Regional Specificity of Human ether-a'-go-go-related Gene Channel Activation and Inactivation Gating

Abstract

Slow activation and rapid C-type inactivation produce inward rectification of the current-voltage relationship for human ether-a'-go-go-related gene (hERG) channels. To characterize the voltage sensor movement associated with hERG activation and inactivation, we performed an Ala scan of the 32 amino acids (Gly(514)-Tyr(545)) that comprise the S4 domain and the flanking S3-S4 and S4-S5 linkers.

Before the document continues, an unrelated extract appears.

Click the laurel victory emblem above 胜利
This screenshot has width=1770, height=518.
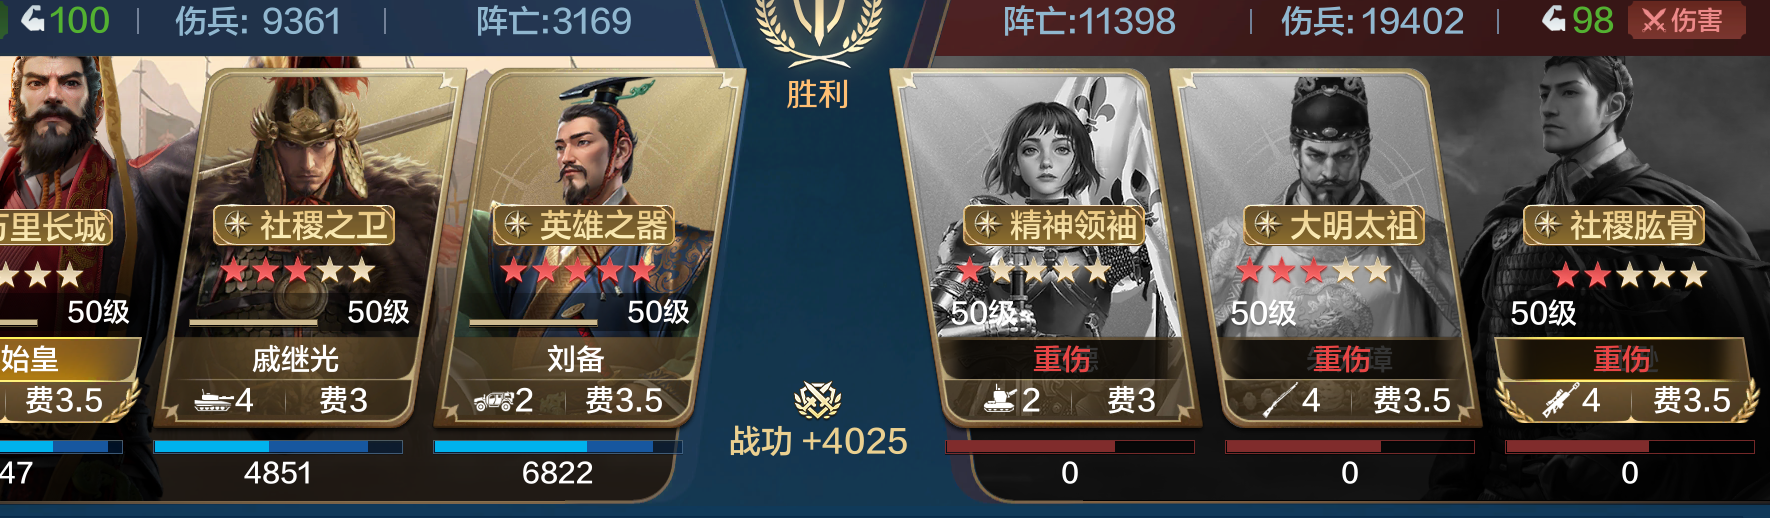pos(819,30)
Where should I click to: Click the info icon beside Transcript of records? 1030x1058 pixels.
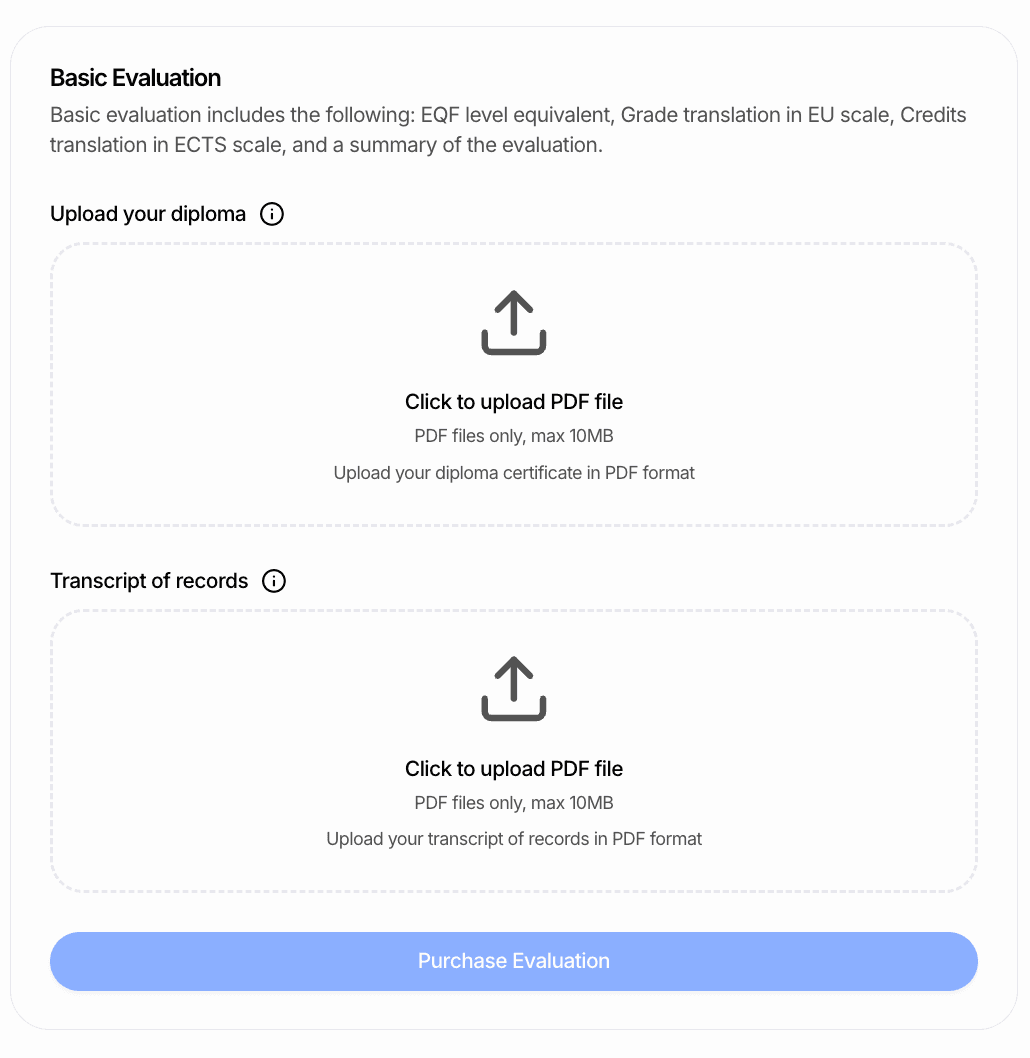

Gating and ionic currents of wild-type and mutant channels were measured using cut-open oocyte Vaseline gap and two microelectrode voltage clamp techniques to determine the voltage dependence of charge movement, activation, and inactivation. Mapping the position of the charge-perturbing mutations (defined as |DeltaDeltaG| > 1.0 kcal/mol) on a three-dimensional S4 homology model revealed a spiral pattern. As expected, mutation of these residues also altered activation. However, mutation of residues in the S3-S4 and S4-S5 linkers and the C-terminal end of S4 perturbed activation (|DeltaDeltaG| > 1.0 kcal/mol) without altering charge movement, suggesting that the native residues in these regions couple S4 movement to the opening of the activation gate or stabilize the open or closed state of the channel. Finally, mutation of a distinct set of residues impacted inactivation and mapped to a single face of the S4 helix that was devoid of activation-perturbing residues. These results define regions on the S4 voltage sensor that contribute differentially to hERG activation and inactivation gating.